From the first line to the last, reproduce the records exactly as they appear below.

:: Listed entries ::
☆ ☆ ☆
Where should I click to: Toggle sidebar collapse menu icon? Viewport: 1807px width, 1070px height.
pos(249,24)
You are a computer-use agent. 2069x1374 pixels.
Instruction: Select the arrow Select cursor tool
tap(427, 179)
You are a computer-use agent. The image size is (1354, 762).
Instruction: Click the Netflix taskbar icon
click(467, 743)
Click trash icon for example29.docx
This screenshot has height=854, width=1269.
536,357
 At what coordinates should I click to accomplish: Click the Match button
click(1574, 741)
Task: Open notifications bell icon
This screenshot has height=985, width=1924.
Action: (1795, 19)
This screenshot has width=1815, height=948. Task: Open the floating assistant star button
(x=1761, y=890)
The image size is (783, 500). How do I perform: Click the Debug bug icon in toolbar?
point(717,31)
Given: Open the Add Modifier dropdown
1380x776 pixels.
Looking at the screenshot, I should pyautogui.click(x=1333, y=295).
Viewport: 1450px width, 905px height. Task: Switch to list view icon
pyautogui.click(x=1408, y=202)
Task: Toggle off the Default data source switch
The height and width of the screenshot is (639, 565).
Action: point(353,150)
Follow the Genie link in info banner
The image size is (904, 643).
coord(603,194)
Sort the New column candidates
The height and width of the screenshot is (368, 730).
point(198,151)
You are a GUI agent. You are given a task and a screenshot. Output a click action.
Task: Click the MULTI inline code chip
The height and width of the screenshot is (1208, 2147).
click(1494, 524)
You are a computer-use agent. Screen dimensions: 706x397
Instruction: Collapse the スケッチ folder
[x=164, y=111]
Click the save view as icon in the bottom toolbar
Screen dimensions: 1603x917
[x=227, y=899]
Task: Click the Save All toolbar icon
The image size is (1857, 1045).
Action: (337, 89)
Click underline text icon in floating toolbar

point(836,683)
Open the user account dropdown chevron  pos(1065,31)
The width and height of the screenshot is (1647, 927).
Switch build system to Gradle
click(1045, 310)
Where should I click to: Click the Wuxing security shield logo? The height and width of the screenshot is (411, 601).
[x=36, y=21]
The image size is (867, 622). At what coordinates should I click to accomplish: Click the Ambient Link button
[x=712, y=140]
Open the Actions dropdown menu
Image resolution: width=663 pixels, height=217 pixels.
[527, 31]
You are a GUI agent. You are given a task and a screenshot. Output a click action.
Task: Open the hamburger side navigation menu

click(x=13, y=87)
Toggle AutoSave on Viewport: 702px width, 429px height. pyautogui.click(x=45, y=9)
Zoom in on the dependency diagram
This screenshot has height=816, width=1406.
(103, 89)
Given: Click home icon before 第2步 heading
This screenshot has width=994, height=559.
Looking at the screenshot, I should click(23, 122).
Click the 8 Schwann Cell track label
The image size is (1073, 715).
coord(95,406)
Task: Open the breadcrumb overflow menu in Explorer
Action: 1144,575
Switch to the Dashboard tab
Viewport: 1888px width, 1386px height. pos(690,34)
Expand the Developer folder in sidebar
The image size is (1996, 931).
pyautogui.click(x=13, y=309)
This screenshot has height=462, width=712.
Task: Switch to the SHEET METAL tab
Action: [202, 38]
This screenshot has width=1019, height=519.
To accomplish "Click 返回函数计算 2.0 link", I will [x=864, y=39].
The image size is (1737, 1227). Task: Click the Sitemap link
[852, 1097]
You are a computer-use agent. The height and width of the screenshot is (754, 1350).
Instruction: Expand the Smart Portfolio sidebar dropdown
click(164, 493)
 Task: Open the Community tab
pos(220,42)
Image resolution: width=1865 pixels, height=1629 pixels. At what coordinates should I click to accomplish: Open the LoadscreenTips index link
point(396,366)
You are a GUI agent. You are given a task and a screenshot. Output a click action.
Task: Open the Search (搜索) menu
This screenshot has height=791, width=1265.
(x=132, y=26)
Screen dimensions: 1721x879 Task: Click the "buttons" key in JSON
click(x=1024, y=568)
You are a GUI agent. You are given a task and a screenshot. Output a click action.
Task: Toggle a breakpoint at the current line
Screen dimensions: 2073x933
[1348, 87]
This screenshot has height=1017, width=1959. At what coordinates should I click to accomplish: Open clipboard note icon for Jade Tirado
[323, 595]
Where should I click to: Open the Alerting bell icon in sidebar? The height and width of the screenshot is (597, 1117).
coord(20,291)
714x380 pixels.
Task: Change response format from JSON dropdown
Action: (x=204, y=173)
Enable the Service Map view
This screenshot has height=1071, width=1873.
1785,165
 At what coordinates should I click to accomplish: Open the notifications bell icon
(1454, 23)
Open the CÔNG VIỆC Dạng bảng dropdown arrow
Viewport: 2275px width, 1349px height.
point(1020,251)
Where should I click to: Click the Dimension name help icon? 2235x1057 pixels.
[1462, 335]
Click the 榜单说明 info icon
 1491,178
☆ ☆ ☆
:: Answer box ::
Where should I click to: Toggle sidebar collapse menu icon? Viewport: 1807px width, 1070px height.
pos(249,24)
You are a computer-use agent. 2069x1374 pixels.
Instruction: Select the arrow Select cursor tool
tap(427, 179)
You are a computer-use agent. The image size is (1354, 762).
Instruction: Click the Netflix taskbar icon
click(467, 743)
Click trash icon for example29.docx
This screenshot has height=854, width=1269.
536,357
 At what coordinates should I click to accomplish: Click the Match button
click(1574, 741)
Task: Open notifications bell icon
This screenshot has height=985, width=1924.
Action: (1795, 19)
This screenshot has width=1815, height=948. Task: Open the floating assistant star button
(x=1761, y=890)
The image size is (783, 500). How do I perform: Click the Debug bug icon in toolbar?
point(717,31)
Given: Open the Add Modifier dropdown
1380x776 pixels.
Looking at the screenshot, I should pyautogui.click(x=1333, y=295).
Viewport: 1450px width, 905px height. Task: Switch to list view icon
pyautogui.click(x=1408, y=202)
Task: Toggle off the Default data source switch
The height and width of the screenshot is (639, 565).
Action: point(353,150)
Follow the Genie link in info banner
The image size is (904, 643).
coord(603,194)
Sort the New column candidates
The height and width of the screenshot is (368, 730).
point(198,151)
You are a GUI agent. You are given a task and a screenshot. Output a click action.
Task: Click the MULTI inline code chip
The height and width of the screenshot is (1208, 2147).
click(1494, 524)
You are a computer-use agent. Screen dimensions: 706x397
Instruction: Collapse the スケッチ folder
[x=164, y=111]
Click the save view as icon in the bottom toolbar
Screen dimensions: 1603x917
[x=227, y=899]
Task: Click the Save All toolbar icon
The image size is (1857, 1045).
Action: (337, 89)
Click underline text icon in floating toolbar

point(836,683)
Open the user account dropdown chevron  pos(1065,31)
The width and height of the screenshot is (1647, 927).
Switch build system to Gradle
click(1045, 310)
Where should I click to: Click the Wuxing security shield logo? The height and width of the screenshot is (411, 601).
[x=36, y=21]
The image size is (867, 622). At what coordinates should I click to accomplish: Click the Ambient Link button
[x=712, y=140]
Open the Actions dropdown menu
Image resolution: width=663 pixels, height=217 pixels.
[527, 31]
You are a GUI agent. You are given a task and a screenshot. Output a click action.
Task: Open the hamburger side navigation menu

click(x=13, y=87)
Toggle AutoSave on Viewport: 702px width, 429px height. pyautogui.click(x=45, y=9)
Zoom in on the dependency diagram
This screenshot has height=816, width=1406.
(103, 89)
Given: Click home icon before 第2步 heading
This screenshot has width=994, height=559.
Looking at the screenshot, I should click(23, 122).
Click the 8 Schwann Cell track label
The image size is (1073, 715).
coord(95,406)
Task: Open the breadcrumb overflow menu in Explorer
Action: 1144,575
Switch to the Dashboard tab
Viewport: 1888px width, 1386px height. pos(690,34)
Expand the Developer folder in sidebar
The image size is (1996, 931).
pyautogui.click(x=13, y=309)
This screenshot has height=462, width=712.
Task: Switch to the SHEET METAL tab
Action: [202, 38]
This screenshot has width=1019, height=519.
To accomplish "Click 返回函数计算 2.0 link", I will [x=864, y=39].
The image size is (1737, 1227). Task: Click the Sitemap link
[852, 1097]
You are a computer-use agent. The height and width of the screenshot is (754, 1350).
Instruction: Expand the Smart Portfolio sidebar dropdown
click(164, 493)
 Task: Open the Community tab
pos(220,42)
Image resolution: width=1865 pixels, height=1629 pixels. At what coordinates should I click to accomplish: Open the LoadscreenTips index link
point(396,366)
You are a GUI agent. You are given a task and a screenshot. Output a click action.
Task: Open the Search (搜索) menu
This screenshot has height=791, width=1265.
(x=132, y=26)
Screen dimensions: 1721x879 Task: Click the "buttons" key in JSON
click(x=1024, y=568)
You are a GUI agent. You are given a task and a screenshot. Output a click action.
Task: Toggle a breakpoint at the current line
Screen dimensions: 2073x933
[1348, 87]
This screenshot has height=1017, width=1959. At what coordinates should I click to accomplish: Open clipboard note icon for Jade Tirado
[323, 595]
Where should I click to: Open the Alerting bell icon in sidebar? The height and width of the screenshot is (597, 1117).
coord(20,291)
714x380 pixels.
Task: Change response format from JSON dropdown
Action: (x=204, y=173)
Enable the Service Map view
This screenshot has height=1071, width=1873.
1785,165
 At what coordinates should I click to accomplish: Open the notifications bell icon
(1454, 23)
Open the CÔNG VIỆC Dạng bảng dropdown arrow
Viewport: 2275px width, 1349px height.
point(1020,251)
Where should I click to: Click the Dimension name help icon? 2235x1057 pixels.
[1462, 335]
Click the 榜单说明 info icon
 1491,178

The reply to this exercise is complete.